[Start of Attachment]
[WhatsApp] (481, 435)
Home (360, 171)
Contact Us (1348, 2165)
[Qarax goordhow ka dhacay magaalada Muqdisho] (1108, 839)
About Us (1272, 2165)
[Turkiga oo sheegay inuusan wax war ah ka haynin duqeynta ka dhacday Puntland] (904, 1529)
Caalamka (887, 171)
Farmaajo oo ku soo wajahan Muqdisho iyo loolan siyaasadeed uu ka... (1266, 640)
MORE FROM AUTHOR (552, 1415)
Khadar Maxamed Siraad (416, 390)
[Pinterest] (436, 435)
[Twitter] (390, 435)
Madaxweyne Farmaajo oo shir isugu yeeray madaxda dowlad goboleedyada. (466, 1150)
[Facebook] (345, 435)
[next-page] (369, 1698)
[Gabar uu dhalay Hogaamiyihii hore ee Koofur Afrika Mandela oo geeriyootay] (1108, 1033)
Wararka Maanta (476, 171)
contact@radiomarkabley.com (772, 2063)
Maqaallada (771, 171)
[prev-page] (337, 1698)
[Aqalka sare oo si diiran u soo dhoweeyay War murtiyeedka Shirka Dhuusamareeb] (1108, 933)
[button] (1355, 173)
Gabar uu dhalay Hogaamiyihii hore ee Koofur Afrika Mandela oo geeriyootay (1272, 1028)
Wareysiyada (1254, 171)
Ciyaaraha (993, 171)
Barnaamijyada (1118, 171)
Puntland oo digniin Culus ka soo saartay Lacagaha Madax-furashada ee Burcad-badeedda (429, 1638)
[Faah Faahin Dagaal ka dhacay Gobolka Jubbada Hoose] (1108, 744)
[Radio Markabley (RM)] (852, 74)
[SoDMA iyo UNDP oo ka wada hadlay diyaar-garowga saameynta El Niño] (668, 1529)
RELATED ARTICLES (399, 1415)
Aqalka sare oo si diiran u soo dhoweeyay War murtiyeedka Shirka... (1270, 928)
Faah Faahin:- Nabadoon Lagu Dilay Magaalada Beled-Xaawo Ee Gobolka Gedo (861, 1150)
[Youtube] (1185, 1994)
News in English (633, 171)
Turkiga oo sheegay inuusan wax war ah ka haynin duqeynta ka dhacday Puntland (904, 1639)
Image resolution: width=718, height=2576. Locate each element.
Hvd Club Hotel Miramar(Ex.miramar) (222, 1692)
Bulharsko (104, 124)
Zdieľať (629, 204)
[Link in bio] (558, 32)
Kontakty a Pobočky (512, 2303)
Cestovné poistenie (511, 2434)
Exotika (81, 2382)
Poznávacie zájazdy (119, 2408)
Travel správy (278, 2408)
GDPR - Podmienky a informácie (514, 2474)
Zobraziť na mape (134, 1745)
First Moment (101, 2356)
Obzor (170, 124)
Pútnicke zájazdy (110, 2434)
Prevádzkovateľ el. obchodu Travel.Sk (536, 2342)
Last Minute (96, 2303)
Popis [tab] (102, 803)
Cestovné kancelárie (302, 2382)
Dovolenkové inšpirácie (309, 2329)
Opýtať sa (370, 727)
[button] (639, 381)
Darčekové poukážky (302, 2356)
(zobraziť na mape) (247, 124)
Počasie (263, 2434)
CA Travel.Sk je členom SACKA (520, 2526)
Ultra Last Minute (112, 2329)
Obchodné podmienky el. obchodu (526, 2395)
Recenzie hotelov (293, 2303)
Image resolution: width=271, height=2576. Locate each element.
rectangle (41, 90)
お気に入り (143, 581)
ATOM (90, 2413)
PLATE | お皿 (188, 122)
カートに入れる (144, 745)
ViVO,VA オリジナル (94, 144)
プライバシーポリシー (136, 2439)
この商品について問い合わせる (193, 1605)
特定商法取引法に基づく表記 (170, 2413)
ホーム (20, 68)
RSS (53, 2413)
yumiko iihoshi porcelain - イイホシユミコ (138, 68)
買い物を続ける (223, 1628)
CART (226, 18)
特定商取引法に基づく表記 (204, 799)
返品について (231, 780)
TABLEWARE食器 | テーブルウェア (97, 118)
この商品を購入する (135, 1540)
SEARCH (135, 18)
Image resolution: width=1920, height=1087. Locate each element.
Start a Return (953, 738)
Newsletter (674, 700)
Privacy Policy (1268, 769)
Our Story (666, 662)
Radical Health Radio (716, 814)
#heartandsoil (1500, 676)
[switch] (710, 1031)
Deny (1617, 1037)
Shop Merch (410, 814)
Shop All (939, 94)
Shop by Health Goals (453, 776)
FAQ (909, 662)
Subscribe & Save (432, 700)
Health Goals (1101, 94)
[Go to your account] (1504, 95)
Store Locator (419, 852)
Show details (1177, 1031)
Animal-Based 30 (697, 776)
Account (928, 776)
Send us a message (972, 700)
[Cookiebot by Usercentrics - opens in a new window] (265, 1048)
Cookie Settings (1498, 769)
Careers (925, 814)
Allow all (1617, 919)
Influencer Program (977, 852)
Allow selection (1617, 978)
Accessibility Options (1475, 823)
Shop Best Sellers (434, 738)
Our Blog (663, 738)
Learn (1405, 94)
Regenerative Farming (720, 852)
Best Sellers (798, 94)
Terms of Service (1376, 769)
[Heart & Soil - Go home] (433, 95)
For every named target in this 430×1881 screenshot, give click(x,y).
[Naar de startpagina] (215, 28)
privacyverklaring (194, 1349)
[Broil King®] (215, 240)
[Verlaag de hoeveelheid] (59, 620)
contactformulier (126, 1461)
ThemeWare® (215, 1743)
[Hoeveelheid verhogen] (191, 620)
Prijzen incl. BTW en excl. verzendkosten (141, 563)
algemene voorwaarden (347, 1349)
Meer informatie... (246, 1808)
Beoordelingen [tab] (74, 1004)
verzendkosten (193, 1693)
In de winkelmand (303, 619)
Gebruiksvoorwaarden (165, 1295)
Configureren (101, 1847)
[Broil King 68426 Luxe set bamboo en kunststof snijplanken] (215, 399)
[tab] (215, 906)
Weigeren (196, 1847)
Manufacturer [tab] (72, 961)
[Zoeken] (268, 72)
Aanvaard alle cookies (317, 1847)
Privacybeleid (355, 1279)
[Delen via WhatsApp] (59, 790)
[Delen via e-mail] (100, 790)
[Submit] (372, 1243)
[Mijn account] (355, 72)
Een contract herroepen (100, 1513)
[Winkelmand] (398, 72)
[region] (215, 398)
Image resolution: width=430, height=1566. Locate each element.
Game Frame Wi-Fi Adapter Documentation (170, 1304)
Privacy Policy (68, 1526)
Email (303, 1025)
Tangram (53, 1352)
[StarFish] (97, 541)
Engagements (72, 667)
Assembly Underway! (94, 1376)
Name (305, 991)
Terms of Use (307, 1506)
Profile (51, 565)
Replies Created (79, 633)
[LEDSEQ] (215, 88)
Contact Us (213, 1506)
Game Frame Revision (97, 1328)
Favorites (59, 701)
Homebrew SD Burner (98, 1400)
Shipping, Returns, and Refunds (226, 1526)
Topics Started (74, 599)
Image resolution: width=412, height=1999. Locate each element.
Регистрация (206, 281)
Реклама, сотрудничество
[End of Attachment]
Exercise instructions: Only the lines above from the line containing "Subscribe & Save (432, 700)" through the line containing "[Hoeveelheid verhogen] (191, 620)" should be retyped, exactly and with both ends included.

Exercise result:
Subscribe & Save (432, 700)
Health Goals (1101, 94)
[Go to your account] (1504, 95)
Store Locator (419, 852)
Show details (1177, 1031)
Animal-Based 30 (697, 776)
Account (928, 776)
Send us a message (972, 700)
[Cookiebot by Usercentrics - opens in a new window] (265, 1048)
Cookie Settings (1498, 769)
Careers (925, 814)
Allow all (1617, 919)
Influencer Program (977, 852)
Allow selection (1617, 978)
Accessibility Options (1475, 823)
Shop Best Sellers (434, 738)
Our Blog (663, 738)
Learn (1405, 94)
Regenerative Farming (720, 852)
Best Sellers (798, 94)
Terms of Service (1376, 769)
[Heart & Soil - Go home] (433, 95)
For every named target in this 430×1881 screenshot, give click(x,y).
[Naar de startpagina] (215, 28)
privacyverklaring (194, 1349)
[Broil King®] (215, 240)
[Verlaag de hoeveelheid] (59, 620)
contactformulier (126, 1461)
ThemeWare® (215, 1743)
[Hoeveelheid verhogen] (191, 620)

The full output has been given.